DALLAS (SMU) -- The faculty from Southern Methodist University's Dedman School of Law has dedicated a special room in the SMU Underwood Law Library in memory of the late Sir Joseph Gold, general counsel of the International Monetary Fund (IMF) from 1960 to 1979, who last year bequeathed more than 4,400 volumes of professional and personal papers to the library.

At a ceremony Tuesday, March 6, members of Sir Joseph's family and law school students and faculty met in the library to dedicate the room and to give personal tributes to Sir Joseph, who died Feb. 22, 2000 at the age of 87.

After his retirement from the IMF, Sir Joseph became involved with the law school through his former student, SMU Law Professor Joseph J. Norton, the James L. Walsh Distinguished Faculty Fellow in Financial Institutions, and Professor of Law Emerita Beverly M. Carl. Sir Joseph often visited the law school to teach, give lectures or participate in conferences organized by the school's Institute of International Banking. In 1985 SMU honored him with an honorary doctor of laws degree.

"Sir Joseph was a pathfinding legal scholar of the postwar era. He saw international law as a means for helping to establish a better, more stable and more peaceful world order, and he worked to achieve these ends through his contributions to the IMF and to the development of international monetary law, " Norton said.

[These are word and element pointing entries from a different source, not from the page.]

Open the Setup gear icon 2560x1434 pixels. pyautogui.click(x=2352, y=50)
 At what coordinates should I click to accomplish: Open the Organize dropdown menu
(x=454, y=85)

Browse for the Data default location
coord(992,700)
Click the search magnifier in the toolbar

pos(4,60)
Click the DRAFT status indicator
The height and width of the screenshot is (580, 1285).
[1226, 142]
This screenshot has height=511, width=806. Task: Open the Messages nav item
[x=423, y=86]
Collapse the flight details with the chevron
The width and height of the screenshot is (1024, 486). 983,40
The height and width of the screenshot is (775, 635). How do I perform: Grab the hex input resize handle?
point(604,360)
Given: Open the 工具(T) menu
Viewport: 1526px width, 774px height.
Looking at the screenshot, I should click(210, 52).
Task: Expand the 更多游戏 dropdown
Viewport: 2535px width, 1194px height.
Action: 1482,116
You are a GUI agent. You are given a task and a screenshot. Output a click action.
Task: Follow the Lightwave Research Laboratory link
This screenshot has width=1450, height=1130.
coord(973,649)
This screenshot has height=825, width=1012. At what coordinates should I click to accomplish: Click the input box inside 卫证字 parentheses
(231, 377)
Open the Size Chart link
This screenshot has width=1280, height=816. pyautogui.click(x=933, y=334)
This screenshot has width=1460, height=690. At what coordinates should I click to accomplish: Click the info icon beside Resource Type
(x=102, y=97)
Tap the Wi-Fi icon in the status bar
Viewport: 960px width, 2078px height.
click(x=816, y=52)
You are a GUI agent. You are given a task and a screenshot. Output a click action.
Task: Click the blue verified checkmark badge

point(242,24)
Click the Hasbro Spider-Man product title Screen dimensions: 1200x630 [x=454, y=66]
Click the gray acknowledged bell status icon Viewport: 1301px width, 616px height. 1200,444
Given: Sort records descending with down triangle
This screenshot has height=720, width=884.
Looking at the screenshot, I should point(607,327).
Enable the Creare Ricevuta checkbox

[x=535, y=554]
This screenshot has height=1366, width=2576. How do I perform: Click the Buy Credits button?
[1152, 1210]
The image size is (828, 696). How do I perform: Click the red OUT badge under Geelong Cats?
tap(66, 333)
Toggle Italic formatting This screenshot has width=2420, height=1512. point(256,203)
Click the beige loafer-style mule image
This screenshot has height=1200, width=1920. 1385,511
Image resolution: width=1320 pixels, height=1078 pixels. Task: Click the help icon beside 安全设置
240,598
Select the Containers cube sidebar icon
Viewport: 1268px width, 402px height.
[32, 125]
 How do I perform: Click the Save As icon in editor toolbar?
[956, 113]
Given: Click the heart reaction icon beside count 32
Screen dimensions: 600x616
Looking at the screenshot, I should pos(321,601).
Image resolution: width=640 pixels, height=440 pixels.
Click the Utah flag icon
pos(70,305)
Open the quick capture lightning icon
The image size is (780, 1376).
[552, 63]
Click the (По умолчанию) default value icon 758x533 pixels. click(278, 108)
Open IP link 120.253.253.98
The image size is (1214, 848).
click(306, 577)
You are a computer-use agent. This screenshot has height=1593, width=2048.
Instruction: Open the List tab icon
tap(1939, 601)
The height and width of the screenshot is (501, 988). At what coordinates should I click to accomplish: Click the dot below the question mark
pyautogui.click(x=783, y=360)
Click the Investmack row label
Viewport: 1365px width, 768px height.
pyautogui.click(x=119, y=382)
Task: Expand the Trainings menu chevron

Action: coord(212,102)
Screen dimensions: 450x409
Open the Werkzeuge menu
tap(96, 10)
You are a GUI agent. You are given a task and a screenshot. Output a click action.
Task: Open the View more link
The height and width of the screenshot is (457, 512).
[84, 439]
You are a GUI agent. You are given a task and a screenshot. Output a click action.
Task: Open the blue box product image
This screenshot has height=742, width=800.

As one of the first attorneys to join the agency, Sir Joseph had a commanding view of the world's economies in a career that spanned 53 years at the IMF. The special United Nation's agency was established at the end of World War II as a way to secure international monetary cooperation, stabilize exchange rates and expand international liquidity. While at the IMF, Sir Joseph witnessed the rebuilding of postwar Europe, the rise and fall of the Cold War, and the emergence of the Asian economies, a career that makes his professional papers all the more valuable to scholars of economics, law, international relations and world history.

Sir Joseph was a noted legal scholar in the affairs of international monetary law and the key legal architect of the IMF's development. He published more than 20 volumes on the interpretation of the articles of the Fund and other aspects of the international monetary legal system. He was the chief draftsman of the first and second amendments to the Fund's Articles of Agreement. London-born and educated, Sir Joseph received bachelor's and master's degrees in law from the University of London and his doctor of laws from Harvard University.

A year ago the papers came to the Underwood Law Library in more than 100 boxes that are still being organized and cataloged, according to Gail M. Daly, associate dean for library and technology and director of the Underwood Law Library. The collection contains monographs or books on economics, banking and international relations; professional articles authored by Sir Joseph; personal letters and other papers; and professional documents, both paper and on microfilm. Daly said international law materials are a particular strength of the Underwood Law Library, which is the largest private law library in the Southwest.

"Our international holdings include extensive documentation from the United Nations and relevant publications from a number of other international agencies. Sir Joseph's papers will enrich the library's collection of finance, banking and international commerce materials," Daly said.

In addition to the room dedication, SMU's Dedman School of Law sponsored a conference as a further tribute to Sir Joseph March 7 that brought about 100 lawyers, business people and students to the SMU campus. The conference, "International Monetary and Financial Law in the New Millennium," featured talks by Francois Gianviti, general counsel of the IMF; Ibrahim Shihata, former general counsel for the IMF and the first director of the OPEC Fund for International Development; and Thomas Baxter, general counsel of the New York Federal Reserve Bank, among others. Other events are planned to mark Sir Joseph's contributions to the development of monetary law as well, including a June 1 conference in London at the British Institute of International and Comparative Law (BIICL), which will be co-sponsored by the SMU Institute of International Banking. The proceedings from both the SMU and the BIICL events will be published in a volume of essays by leading international scholars.